Die Vorlieferanten versuchten jedoch, diese eigenen Risiken durch Vergabe von individuellen Kreditlinien für ihre Kunden, die Stadtwerke, zu begrenzen und forderten bei Erreichen der Kreditlinien zusätzliche Sicherheiten ein. Dadurch werde der Beschaffungsmarkt für Stadtwerke extrem schwierig, da die vorhandenen Kreditlinien selbst von bonitätsstarken Kunden wegen des starken Marktpreisverfalls kaum mehr ausreichten.
„Die Bundesregierung muss hier schleunigst nachbessern: Das bestehende ‚Finanzierungsinstrument Margining‘ darf nicht auf börsliche Verkaufsgeschäfte begrenzt sein, sondern muss für alle Energieunternehmen – auch Stadtwerke – zugänglich sein, unabhängig von Größe und Eigentümerstruktur“, fordert der Thüga-Chef. Neben der Finanzierung reiner börslicher Sicherheiten müssten auch Sicherheitsbedarfe aus Spot-Beschaffung und bilateralem Handel (OTC) Berücksichtigung finden.
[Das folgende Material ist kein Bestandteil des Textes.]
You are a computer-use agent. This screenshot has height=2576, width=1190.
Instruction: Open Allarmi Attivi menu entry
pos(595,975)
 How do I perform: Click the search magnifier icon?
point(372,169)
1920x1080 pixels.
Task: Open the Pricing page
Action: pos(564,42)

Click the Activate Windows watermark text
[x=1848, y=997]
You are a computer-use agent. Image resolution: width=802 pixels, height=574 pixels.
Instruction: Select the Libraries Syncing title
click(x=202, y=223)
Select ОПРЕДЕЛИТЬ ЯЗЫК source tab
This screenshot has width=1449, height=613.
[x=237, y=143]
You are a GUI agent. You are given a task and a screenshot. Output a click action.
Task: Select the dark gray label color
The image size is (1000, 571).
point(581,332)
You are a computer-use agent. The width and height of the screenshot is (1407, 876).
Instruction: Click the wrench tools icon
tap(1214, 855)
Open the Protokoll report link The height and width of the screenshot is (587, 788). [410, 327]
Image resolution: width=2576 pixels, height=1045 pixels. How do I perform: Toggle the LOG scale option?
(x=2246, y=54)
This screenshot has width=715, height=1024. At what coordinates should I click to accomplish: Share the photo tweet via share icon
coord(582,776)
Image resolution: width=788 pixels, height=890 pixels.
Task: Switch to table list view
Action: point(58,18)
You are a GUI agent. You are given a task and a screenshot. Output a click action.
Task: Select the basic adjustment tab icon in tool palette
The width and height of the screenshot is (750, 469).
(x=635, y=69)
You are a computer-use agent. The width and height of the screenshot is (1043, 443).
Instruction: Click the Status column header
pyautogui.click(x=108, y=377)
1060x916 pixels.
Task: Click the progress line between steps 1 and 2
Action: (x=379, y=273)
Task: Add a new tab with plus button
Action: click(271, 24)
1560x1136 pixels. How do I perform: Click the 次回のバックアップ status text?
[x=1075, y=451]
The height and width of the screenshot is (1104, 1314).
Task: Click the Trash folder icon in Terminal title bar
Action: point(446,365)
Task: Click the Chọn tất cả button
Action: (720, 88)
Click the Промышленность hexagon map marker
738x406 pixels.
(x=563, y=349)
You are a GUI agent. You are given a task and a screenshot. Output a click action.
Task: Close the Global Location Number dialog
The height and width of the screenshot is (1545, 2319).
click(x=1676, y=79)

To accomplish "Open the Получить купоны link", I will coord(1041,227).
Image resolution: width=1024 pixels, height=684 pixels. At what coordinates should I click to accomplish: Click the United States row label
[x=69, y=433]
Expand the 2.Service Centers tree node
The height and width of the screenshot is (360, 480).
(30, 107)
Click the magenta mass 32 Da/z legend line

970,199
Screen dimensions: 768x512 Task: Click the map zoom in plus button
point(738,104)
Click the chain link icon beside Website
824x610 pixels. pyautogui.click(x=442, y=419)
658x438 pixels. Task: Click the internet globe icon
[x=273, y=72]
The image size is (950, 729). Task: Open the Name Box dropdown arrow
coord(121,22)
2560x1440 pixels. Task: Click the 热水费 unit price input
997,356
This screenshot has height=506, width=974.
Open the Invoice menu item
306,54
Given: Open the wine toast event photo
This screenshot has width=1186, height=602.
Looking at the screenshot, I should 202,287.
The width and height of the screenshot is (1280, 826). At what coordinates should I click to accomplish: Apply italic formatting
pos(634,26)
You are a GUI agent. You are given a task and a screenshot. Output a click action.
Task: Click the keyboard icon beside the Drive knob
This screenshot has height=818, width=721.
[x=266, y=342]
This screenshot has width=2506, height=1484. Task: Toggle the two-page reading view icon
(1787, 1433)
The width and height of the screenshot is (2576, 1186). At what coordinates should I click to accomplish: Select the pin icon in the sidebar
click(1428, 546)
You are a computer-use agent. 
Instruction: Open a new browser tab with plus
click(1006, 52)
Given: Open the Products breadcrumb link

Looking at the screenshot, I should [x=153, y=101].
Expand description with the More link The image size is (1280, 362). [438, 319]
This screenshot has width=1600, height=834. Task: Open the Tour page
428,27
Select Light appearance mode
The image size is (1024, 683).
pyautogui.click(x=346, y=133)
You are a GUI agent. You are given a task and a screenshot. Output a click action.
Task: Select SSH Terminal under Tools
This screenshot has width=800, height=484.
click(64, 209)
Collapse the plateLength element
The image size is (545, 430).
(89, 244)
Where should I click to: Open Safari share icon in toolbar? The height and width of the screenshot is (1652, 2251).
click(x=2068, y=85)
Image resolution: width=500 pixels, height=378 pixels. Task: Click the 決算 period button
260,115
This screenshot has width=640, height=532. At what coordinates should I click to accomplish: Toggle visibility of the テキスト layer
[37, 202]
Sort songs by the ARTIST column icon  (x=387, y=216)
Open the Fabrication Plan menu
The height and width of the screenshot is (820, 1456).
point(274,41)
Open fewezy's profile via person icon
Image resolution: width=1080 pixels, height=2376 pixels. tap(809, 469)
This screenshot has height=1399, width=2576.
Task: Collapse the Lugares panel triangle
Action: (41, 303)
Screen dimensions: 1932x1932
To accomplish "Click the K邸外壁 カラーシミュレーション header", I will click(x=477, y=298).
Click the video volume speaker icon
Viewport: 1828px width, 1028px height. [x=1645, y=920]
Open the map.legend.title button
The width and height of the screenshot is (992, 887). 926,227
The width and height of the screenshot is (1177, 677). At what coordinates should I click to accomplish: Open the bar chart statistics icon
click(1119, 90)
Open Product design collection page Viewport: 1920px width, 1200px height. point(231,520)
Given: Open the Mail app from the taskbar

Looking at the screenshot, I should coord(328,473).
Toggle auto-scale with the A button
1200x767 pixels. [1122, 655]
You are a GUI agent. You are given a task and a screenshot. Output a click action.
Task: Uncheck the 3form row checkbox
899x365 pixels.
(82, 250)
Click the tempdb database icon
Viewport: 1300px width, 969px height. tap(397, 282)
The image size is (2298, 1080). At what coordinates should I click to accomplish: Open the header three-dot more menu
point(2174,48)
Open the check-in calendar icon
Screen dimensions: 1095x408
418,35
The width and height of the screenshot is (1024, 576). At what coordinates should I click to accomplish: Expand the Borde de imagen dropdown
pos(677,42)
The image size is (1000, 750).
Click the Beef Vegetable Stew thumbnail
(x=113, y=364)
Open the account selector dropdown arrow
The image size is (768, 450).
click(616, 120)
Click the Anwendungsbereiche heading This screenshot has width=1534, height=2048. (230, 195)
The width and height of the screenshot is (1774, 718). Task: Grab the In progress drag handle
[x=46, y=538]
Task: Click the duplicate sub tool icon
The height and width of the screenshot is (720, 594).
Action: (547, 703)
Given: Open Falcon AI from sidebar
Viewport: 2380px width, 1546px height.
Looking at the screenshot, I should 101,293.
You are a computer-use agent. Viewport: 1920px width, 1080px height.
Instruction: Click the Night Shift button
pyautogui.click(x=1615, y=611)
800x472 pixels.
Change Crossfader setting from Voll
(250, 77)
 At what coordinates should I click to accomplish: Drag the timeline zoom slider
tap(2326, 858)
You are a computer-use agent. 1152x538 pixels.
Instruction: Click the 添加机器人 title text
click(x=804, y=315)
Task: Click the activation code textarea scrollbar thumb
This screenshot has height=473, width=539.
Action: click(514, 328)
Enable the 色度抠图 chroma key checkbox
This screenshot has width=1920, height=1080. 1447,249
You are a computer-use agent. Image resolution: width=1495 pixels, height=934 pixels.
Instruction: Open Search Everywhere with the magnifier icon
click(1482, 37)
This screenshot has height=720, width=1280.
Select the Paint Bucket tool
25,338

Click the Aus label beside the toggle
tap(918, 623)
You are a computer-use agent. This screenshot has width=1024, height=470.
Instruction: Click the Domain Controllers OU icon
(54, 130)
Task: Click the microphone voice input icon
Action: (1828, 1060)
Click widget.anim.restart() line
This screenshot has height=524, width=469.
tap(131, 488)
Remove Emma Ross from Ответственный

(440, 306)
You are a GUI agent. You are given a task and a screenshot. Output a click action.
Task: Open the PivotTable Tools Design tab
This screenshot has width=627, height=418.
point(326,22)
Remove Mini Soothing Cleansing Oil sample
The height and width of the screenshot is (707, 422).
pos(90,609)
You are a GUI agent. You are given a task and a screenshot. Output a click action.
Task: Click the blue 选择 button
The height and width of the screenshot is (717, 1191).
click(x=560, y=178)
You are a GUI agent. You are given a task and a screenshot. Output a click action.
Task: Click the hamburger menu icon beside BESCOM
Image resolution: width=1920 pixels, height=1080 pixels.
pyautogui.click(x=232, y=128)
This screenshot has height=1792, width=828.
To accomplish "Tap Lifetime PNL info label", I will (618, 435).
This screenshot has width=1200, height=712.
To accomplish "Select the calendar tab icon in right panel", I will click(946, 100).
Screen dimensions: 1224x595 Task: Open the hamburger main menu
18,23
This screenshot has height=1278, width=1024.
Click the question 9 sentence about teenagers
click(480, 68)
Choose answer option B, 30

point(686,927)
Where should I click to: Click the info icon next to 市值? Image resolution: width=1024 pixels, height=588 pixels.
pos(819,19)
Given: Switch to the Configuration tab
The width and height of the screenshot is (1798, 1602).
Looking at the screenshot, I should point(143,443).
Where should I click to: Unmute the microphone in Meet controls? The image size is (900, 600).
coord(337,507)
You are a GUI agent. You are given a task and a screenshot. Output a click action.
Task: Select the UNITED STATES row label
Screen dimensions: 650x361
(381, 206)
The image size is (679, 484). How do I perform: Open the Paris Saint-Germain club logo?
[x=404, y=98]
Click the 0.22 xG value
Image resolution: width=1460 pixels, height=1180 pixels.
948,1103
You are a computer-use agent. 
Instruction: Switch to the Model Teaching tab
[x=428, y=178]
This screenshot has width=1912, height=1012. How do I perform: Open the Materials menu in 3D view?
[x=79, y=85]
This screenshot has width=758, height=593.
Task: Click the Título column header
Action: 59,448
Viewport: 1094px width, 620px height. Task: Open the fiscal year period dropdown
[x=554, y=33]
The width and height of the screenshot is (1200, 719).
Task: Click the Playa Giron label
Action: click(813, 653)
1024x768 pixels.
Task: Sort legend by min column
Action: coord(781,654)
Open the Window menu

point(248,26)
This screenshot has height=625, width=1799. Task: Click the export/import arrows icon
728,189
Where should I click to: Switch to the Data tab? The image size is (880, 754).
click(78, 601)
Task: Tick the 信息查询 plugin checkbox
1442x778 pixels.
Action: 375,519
Sefe hat diese Vorwürfe in einer Mitteilung am 8. Februar entschieden zurückgewiesen. Man verwende im Vertriebsgeschäft keine Verträge, die sogenannte Margin Calls, also konkrete Sicherheitenforderungen auf Grund von vertraglichen Regelungen beinhalteten, heißt es.
Thüga hatte bereits im Herbst Handlungsempfehlungen an die Politik formuliert
Die Thüga hatte nach eigenen Angaben die Politik auf diesen Sachverhalt bereits im November 2022 hingewiesen und Vorschläge unterbreitet, wie die Hürden für den Zugang der Stadtwerke zum „Finanzierungsinstrument Margining“ einfach und schnell abgebaut werden könnten (vgl. Handlungs- und Lösungsempfehlungen der Task Force Politische Willensbildung des Beirats der Thüga Aktiengesellschaft). „Wir erwarten von der Bundesregierung, dass diese Vorschläge nun ernsthaft geprüft und entsprechend umgesetzt werden“, so Michael Riechel.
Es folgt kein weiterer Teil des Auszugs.